[Exercise details] Filter the data for "computer" and copy matching lines.
*** Record excerpts Section Begins ***
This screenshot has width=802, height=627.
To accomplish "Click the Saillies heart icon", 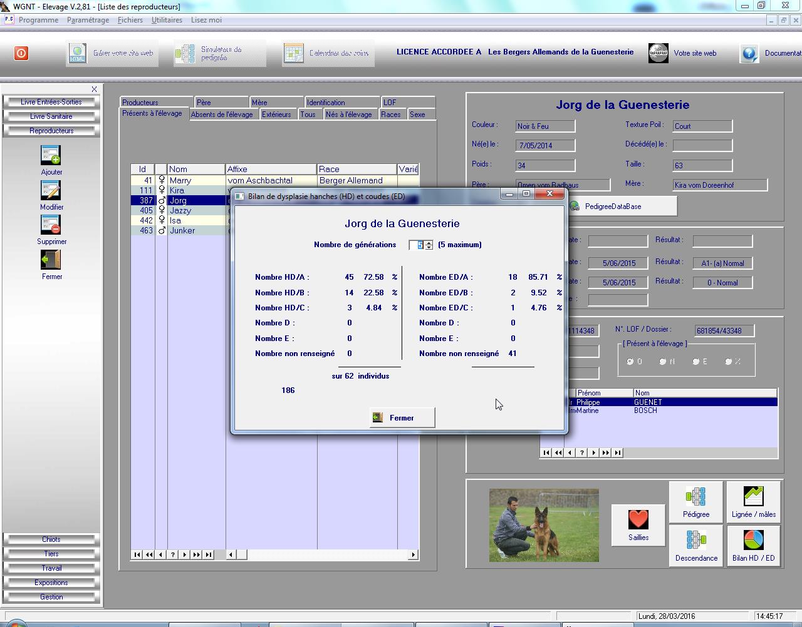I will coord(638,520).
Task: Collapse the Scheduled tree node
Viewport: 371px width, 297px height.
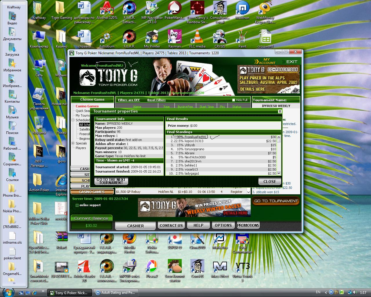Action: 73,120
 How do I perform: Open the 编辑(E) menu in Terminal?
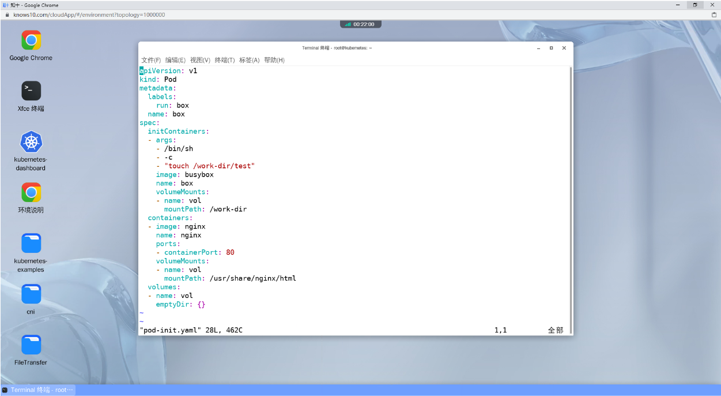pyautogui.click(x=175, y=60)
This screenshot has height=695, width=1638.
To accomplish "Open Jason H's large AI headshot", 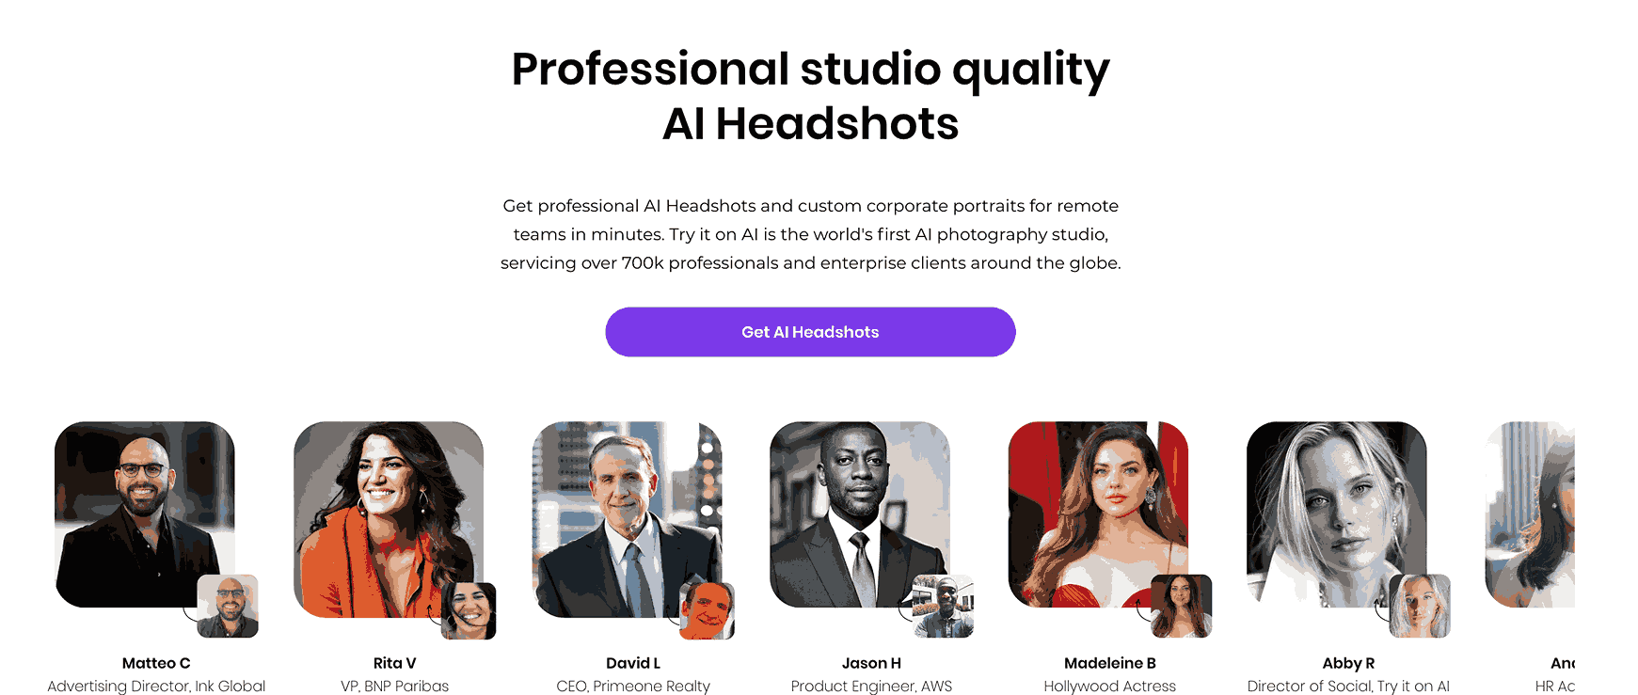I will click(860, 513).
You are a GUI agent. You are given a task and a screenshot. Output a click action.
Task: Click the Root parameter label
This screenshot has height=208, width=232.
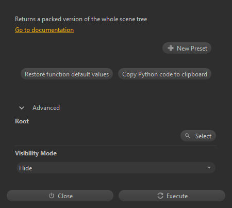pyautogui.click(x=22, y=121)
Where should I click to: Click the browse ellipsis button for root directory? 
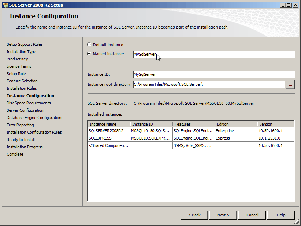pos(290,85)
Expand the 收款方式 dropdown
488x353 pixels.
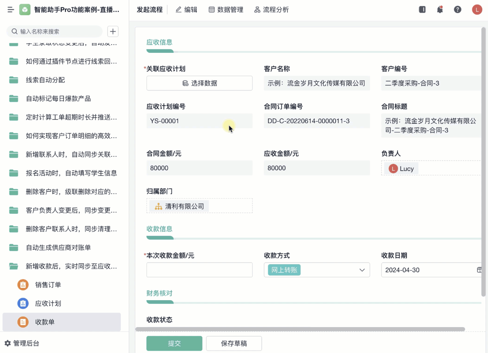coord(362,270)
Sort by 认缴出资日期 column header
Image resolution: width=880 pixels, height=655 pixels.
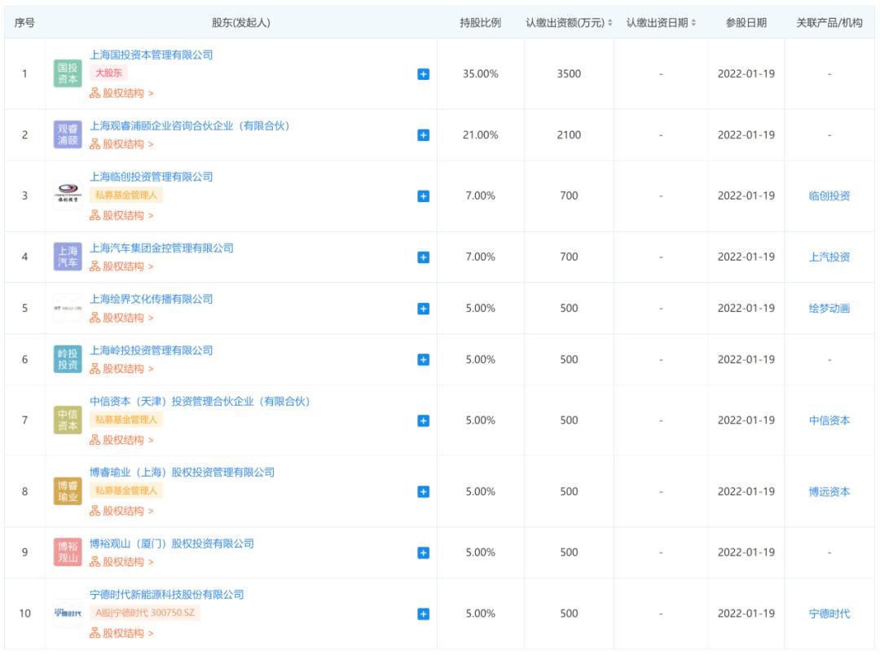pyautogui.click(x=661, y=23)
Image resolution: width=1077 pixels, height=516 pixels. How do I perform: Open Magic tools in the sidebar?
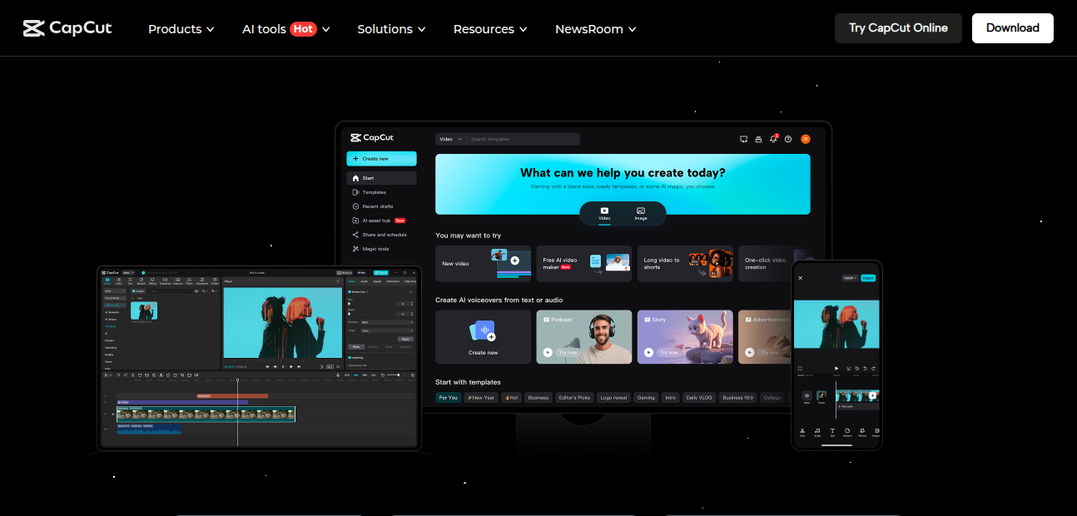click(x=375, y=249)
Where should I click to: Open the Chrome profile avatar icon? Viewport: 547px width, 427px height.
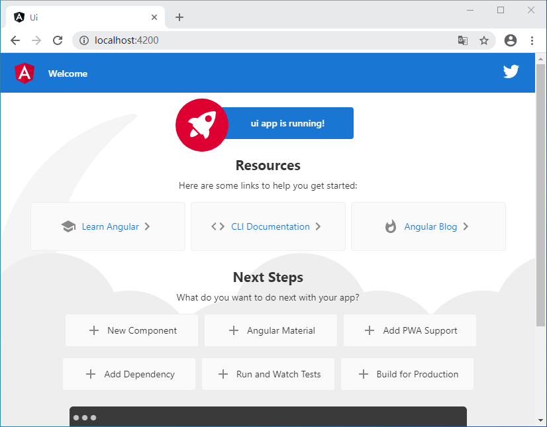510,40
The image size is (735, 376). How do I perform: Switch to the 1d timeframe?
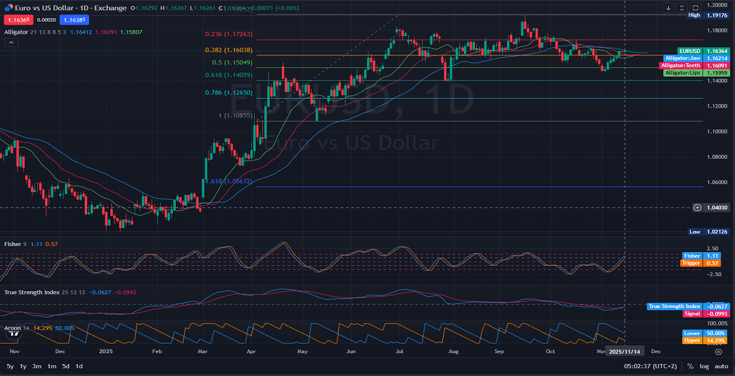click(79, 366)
*** Record excerpts Section Ends ***
*** Record excerpts Section Begins ***
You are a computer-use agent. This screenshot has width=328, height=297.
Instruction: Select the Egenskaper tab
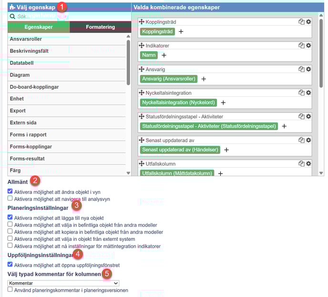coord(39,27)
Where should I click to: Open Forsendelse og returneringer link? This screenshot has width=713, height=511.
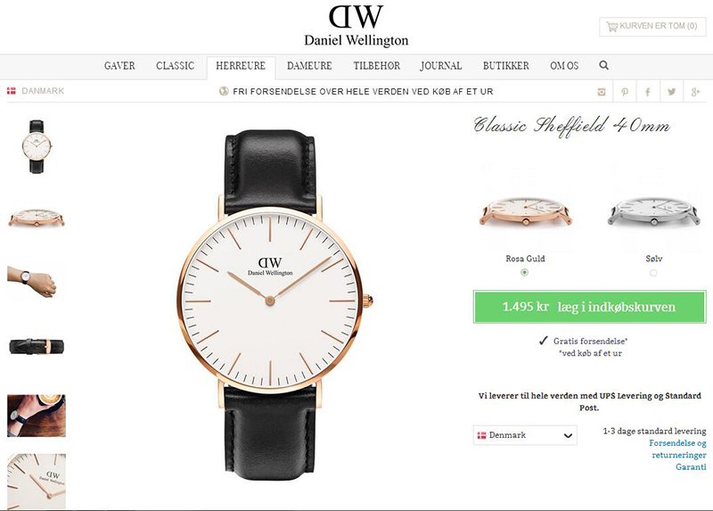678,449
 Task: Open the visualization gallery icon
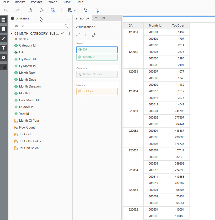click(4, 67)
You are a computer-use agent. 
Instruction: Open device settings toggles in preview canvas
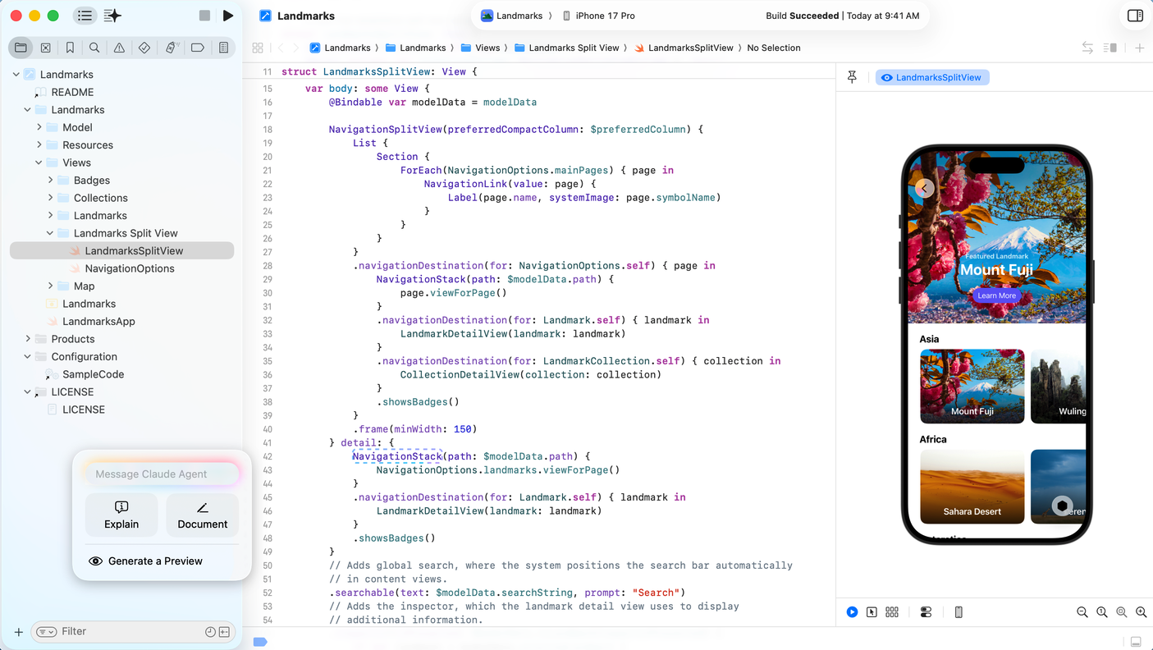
*** Record excerpts Section Ends ***
*** Record excerpts Section Begins ***
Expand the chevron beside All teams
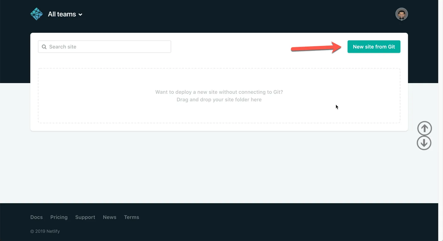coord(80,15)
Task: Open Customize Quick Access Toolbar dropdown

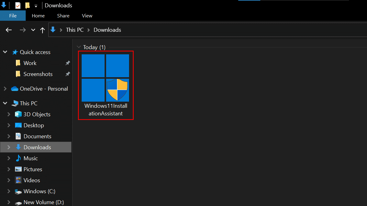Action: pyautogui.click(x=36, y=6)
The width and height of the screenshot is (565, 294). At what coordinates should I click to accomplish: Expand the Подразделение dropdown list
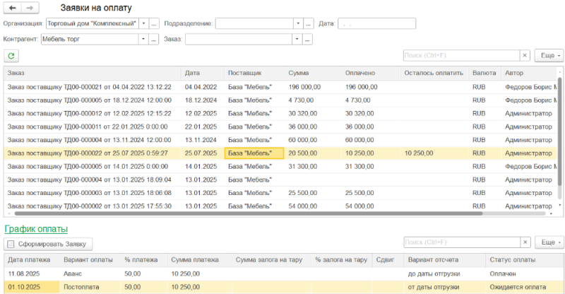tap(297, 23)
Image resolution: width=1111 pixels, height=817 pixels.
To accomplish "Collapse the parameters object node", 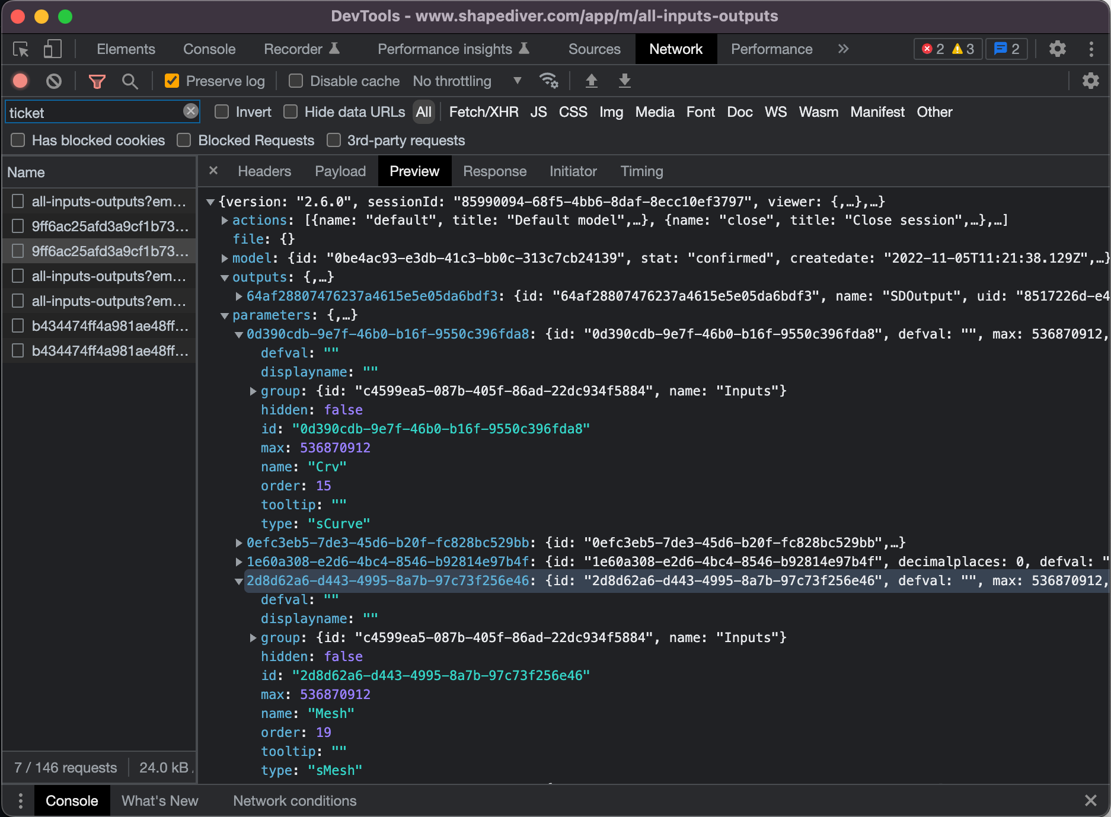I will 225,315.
*** Record excerpts Section Ends ***
[Reply to the exercise]
You are a computer-use agent. This screenshot has width=328, height=297.
You are a computer-use agent. 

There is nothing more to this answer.